Artemis III will launch next year, and it will no longer land on the Moon. It will meet either or both the SpaceX Starship or Blue Origin's Blue Moon, the two possible lunar landers, in low-Earth orbit where mission-critical tests will be carried out, including of the new extravehicular activity spacesuits.
All of that going well, we will then see the Moon landing just months later, ideally with two launches in just one year. According to the proposal, Artemis IV and Artemis V will both attempt launch within 2028. However, there are many uncertainties in the lunar landers as they are yet to be fully tested – not just on the Moon, but even in space.
Isaacman avoided answering what the future holds for the Lunar Gateway, the space station that will orbit the Moon. The European Space Agency, NASA's partner in the Artemis Program, declared that they will continue to focus on it back in November 2025.
Before getting to the future of the Artemis program, Artemis II needs to fly. Acting Associate Administrator Lori Glaze confirmed that the NASA team is working hard to fix the issues, and the goal is still to launch the rocket during the April launch window. The dates are April 1, 3, 4, 5, and 6.
What has happened to Artemis II so far?
The rocket, the most powerful NASA has ever built, was rolled from the Vehicle Assembly Building (VAB) towards the launch pad in January, ahead of the first wet dress rehearsal. This is where Artemis II was fueled up, and the team acted out almost all phases of launch, but not the launch itself. It took place on February 2.

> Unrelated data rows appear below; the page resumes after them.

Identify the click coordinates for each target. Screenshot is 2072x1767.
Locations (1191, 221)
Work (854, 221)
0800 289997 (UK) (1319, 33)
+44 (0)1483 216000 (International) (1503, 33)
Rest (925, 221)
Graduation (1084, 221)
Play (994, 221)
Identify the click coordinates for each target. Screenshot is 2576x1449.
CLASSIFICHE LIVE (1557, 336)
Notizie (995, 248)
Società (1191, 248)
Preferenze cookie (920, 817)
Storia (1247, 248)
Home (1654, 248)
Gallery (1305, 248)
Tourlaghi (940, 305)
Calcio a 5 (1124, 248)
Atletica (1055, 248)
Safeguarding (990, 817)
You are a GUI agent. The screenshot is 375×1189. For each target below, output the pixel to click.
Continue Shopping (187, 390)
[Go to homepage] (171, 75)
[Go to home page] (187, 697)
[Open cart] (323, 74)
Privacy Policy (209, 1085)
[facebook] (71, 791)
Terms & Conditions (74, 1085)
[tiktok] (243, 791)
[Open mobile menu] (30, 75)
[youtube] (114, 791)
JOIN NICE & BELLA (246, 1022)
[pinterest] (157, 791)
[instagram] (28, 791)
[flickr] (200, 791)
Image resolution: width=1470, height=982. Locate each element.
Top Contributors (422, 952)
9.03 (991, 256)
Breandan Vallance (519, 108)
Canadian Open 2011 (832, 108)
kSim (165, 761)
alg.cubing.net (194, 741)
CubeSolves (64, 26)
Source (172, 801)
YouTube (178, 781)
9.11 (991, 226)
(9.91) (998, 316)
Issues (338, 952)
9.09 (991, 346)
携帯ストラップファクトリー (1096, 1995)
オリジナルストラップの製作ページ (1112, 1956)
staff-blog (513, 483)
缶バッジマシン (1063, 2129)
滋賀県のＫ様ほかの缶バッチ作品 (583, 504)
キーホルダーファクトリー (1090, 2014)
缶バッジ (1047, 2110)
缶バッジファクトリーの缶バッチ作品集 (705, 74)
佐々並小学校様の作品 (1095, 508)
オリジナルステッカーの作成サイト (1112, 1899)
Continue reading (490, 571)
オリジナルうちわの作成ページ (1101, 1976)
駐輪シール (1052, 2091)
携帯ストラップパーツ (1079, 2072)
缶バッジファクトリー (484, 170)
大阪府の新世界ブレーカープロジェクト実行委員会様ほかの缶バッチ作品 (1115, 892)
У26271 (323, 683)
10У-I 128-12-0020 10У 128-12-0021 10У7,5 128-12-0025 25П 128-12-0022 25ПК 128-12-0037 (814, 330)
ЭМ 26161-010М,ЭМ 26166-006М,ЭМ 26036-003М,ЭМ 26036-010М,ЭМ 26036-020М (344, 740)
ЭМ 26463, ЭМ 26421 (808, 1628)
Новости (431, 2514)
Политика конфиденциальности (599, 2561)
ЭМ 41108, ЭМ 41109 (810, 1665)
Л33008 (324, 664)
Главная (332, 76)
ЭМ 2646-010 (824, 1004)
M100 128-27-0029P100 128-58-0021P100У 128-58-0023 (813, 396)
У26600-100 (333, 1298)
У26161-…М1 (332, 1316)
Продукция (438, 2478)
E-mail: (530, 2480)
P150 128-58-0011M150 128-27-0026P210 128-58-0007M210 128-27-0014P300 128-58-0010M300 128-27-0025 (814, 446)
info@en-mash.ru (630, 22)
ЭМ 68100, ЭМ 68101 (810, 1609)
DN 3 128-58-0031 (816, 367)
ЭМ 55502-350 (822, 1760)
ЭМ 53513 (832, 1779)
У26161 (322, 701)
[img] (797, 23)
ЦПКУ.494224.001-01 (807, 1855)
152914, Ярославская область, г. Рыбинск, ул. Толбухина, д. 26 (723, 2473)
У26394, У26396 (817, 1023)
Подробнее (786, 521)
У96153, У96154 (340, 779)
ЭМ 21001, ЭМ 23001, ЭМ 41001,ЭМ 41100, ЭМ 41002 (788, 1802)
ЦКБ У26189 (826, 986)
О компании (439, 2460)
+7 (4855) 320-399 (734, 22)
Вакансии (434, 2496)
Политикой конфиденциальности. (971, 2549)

The goal was then to launch a few days later, but during this rehearsal, there were several fueling issues as well as a loose valve. Launch was pushed to at least March, and a second wet dress rehearsal took place on February 19.
The second rehearsal was a great success, having fixed all the issues that had appeared in the first one. The data was so good at first that the four astronauts of the crew – NASA’s Reid Wiseman, Victor Glover, and Christina Koch, and Canadian Space Agency’s Jeremy Hansen – went into quarantine on February 20. A few hours later, in the early morning of February 21, the team observed an interruption in the flow of helium in the upper stage engine. This is used to keep the correct environmental conditions in that portion of the rocket, which raised some alarms.
Artemis I also had a helium-related delay, so the team also reviewed the data from the previous mission, which was uncrewed, and made the decision to bring the whole rocket back to the VAB for a fix. The four astronauts left quarantine on the night of February 21.
Artemis II is the first crewed mission of the Artemis Program. It is a 10-day mission around the Moon, and will see the four astronauts traveling farther and faster than any human before... and in a spacecraft that's smaller than you might expect! The four crewmembers will see areas of the far side of the Moon that no human has seen before, and help massively with the future strategy of a human return to the surface of the Moon.